• SOURCE DOCUMENT:
West London has seen a string of ATM burglaries and robberies at petrol stations in recent weeks, with thieves using explosives to gain access to the cash inside.
Blowing up a cash machine is clearly dangerous in itself, as demonstrated on Thursday night (September 8) when a suspect was taken to hospital after being injured by a blast .
But causing an explosion at a site that stores gallons of petrol and diesel could clearly pose further dangers.
So what are the chances of these industrious criminals starting a chain reaction and causing a huge petrol station explosion?
getwestlondon did some research to find out.
How big is the explosion risk at a petrol station?
In a report for the Petroleum Enforcement Liaison Group published as guidance to petrol station employers, senior petroleum and explosives inspector Roger Marris, from the West Yorkshire Fire and Rescue Service, goes into some detail on the risks of an explosion at a petrol filling station.
It says: “Petrol is a volatile liquid, which gives off flammable vapour at very low temperature.
“Activies involving petrol are potentially hazardous because the vapours given off by the substance are highly flammable and, therefore, easily ignited.”
These flammable vapours are released whenever petrol is handled, transferred or when it is split or exposed to air, all of which are common at a petrol station, making a filling station a hazardous, and potentiall explosive, place.
This is why customers are not allowed to use mobile phones or smoke while filling up their vehicles.
How much of my town is going to blow up if a petrol station does explode?
It is not clear from the evidence how big a blast could be caused by an explosion at a petrol station as it depends on the mixture of flammable vapour with the air, and if the vapour is pressurised.
However, the news footage video above suggests the blast would be sizeable.
Have any petrol stations exploded before?
While there do not appear to have been any examples in the UK of petrol station explosions being caused by blowing up ATMs, there are cases of explosions caused by petrol fumes igniting.
In April, a man was injured in Derbyshire in a blast that was believed to be caused by residual petrol fumes at a former filling station.
Demolition work is believed to have ignited the fumes in an underground storage tank.

• WHAT NEEDS TO BE DONE: In the article on ATM blasts at petrol stations, copy the passage word for word, beginning at "Blowing up a cash" and stopping after "pose further dangers.".

• EXTRACTED INFORMATION:
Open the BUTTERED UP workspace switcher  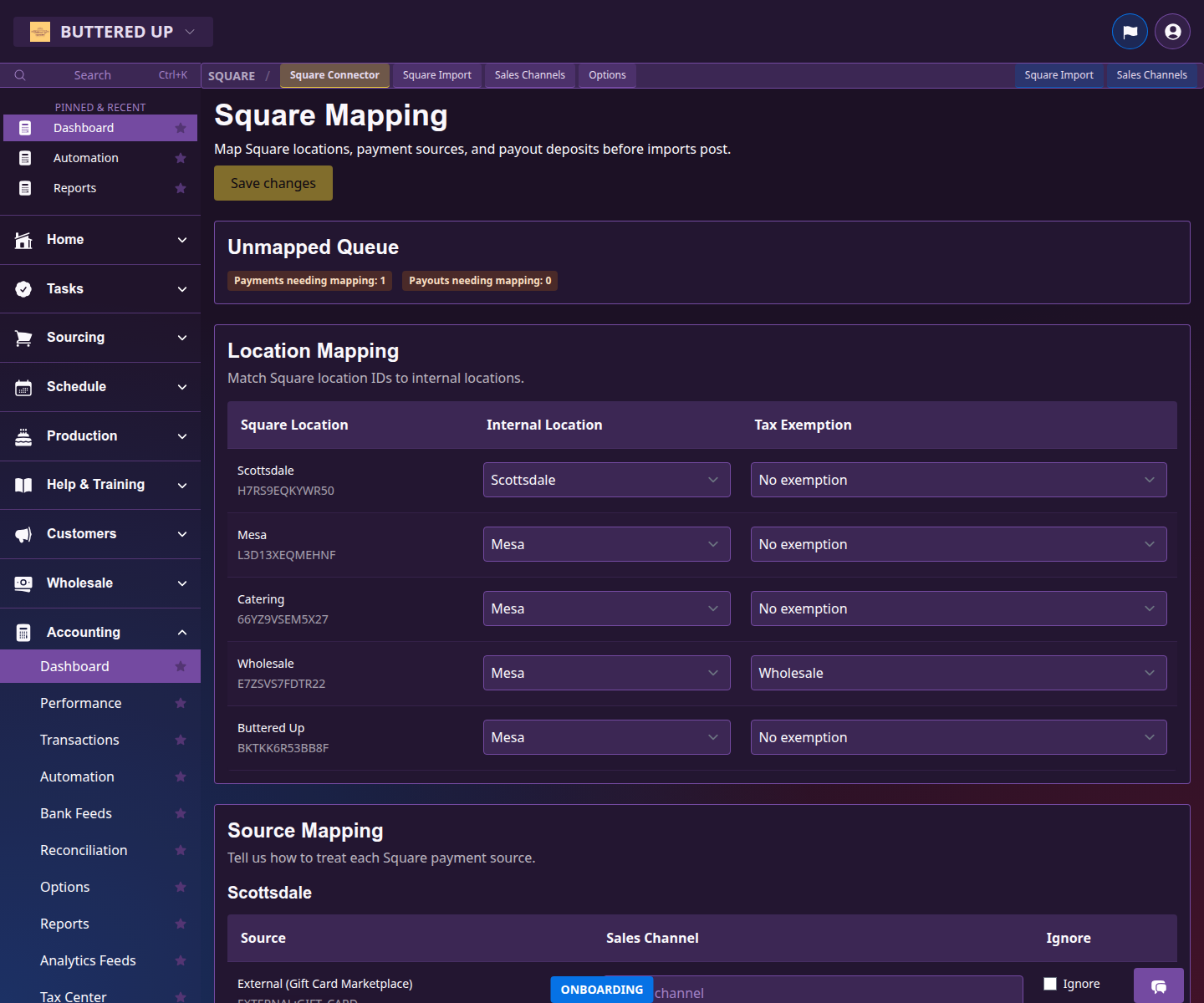[113, 31]
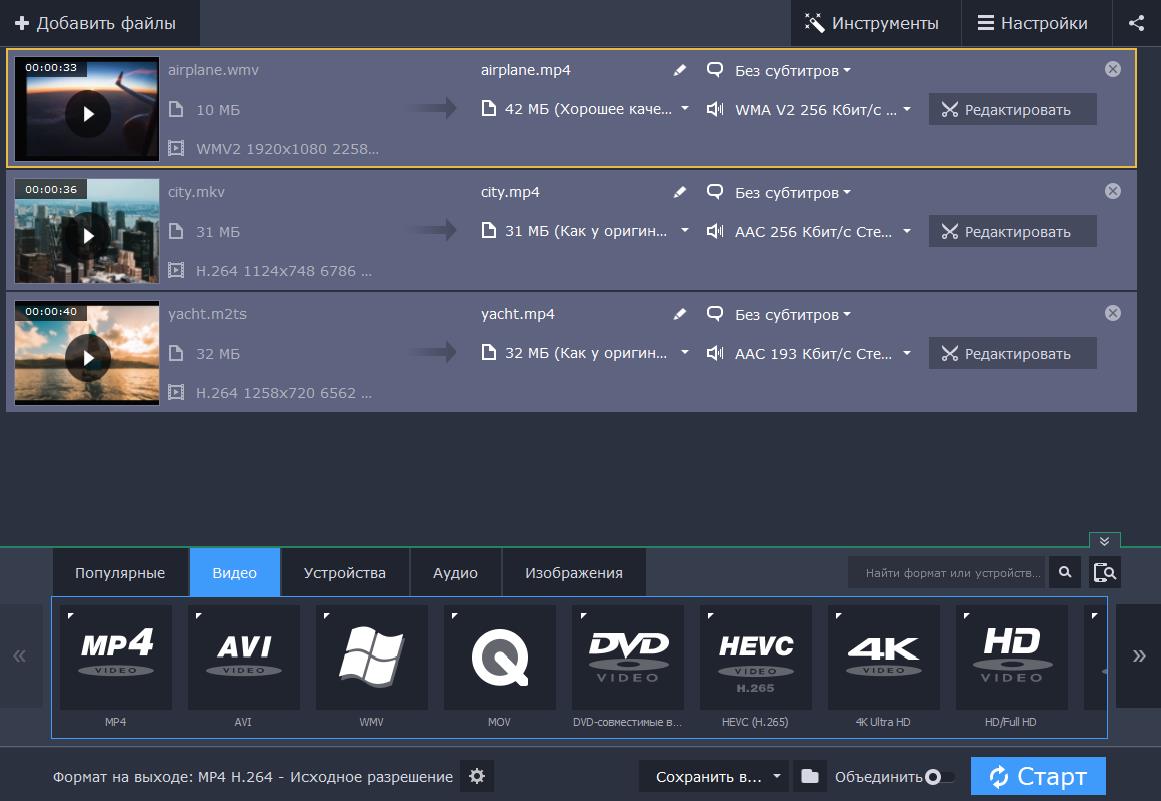This screenshot has height=801, width=1161.
Task: Play the airplane.wmv preview thumbnail
Action: [88, 113]
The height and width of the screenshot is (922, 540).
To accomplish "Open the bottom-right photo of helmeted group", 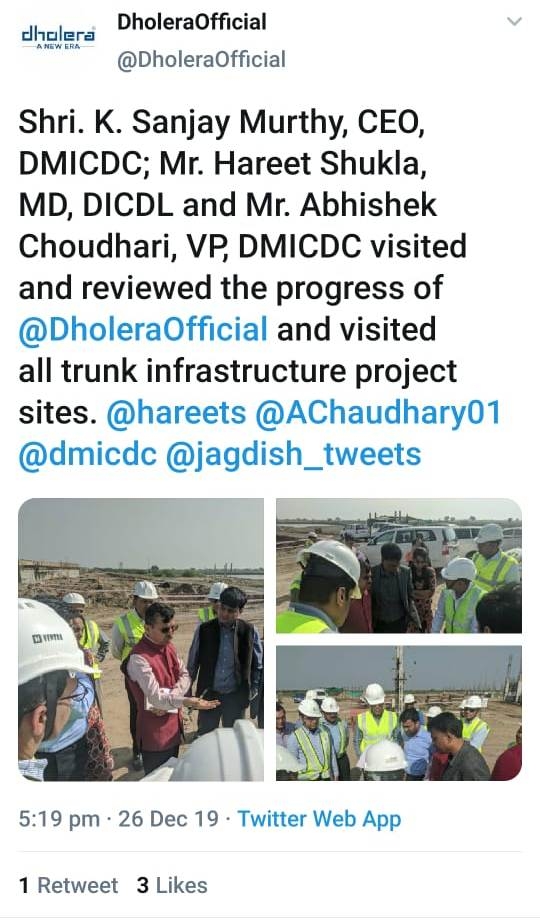I will pos(399,713).
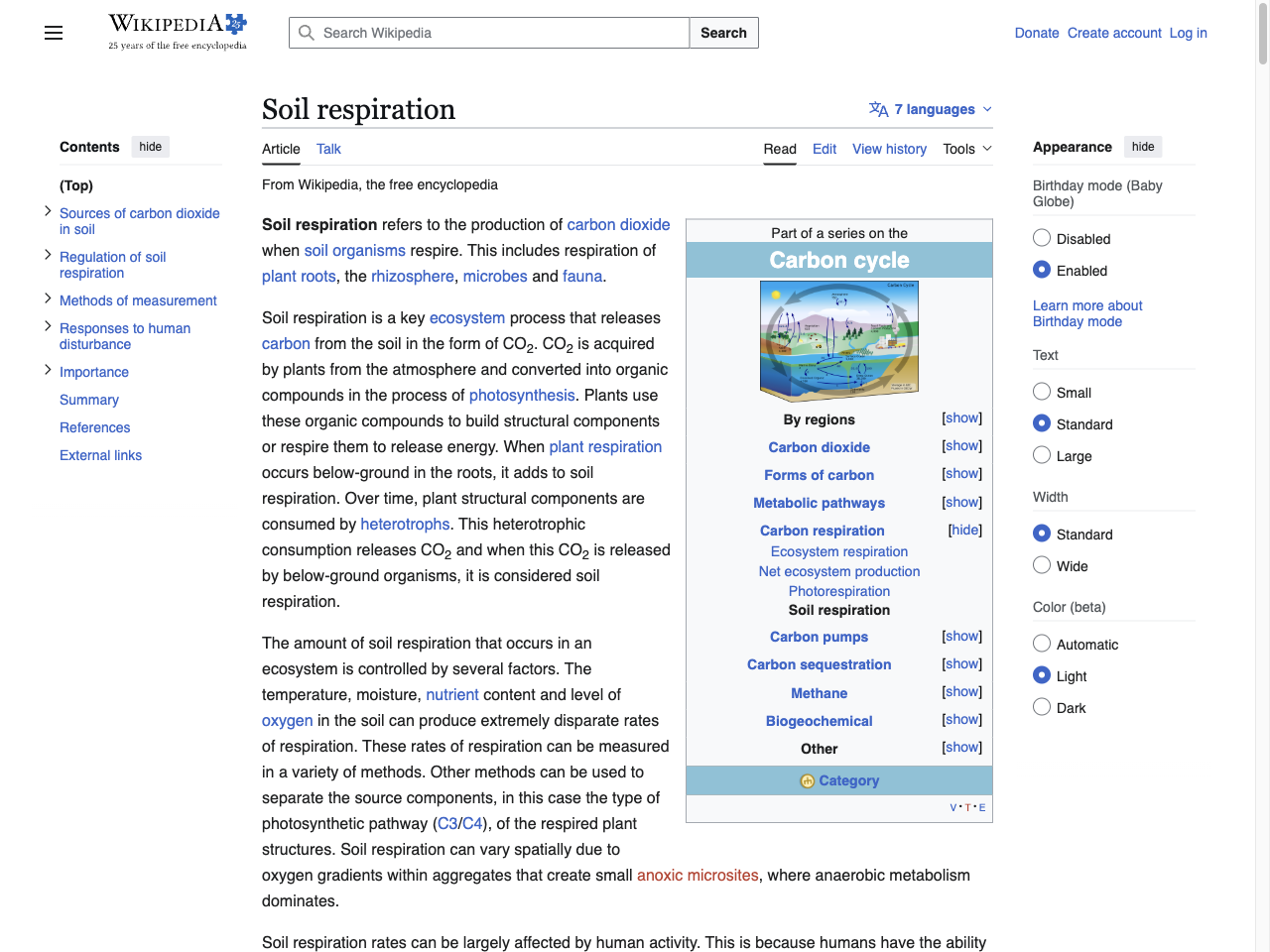
Task: Click the search magnifying glass icon
Action: click(x=307, y=33)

• WRITTEN SOLUTION:
Blowing up a cash machine is clearly dangerous in itself, as demonstrated on Thursday night (September 8) when a suspect was taken to hospital after being injured by a blast .
But causing an explosion at a site that stores gallons of petrol and diesel could clearly pose further dangers.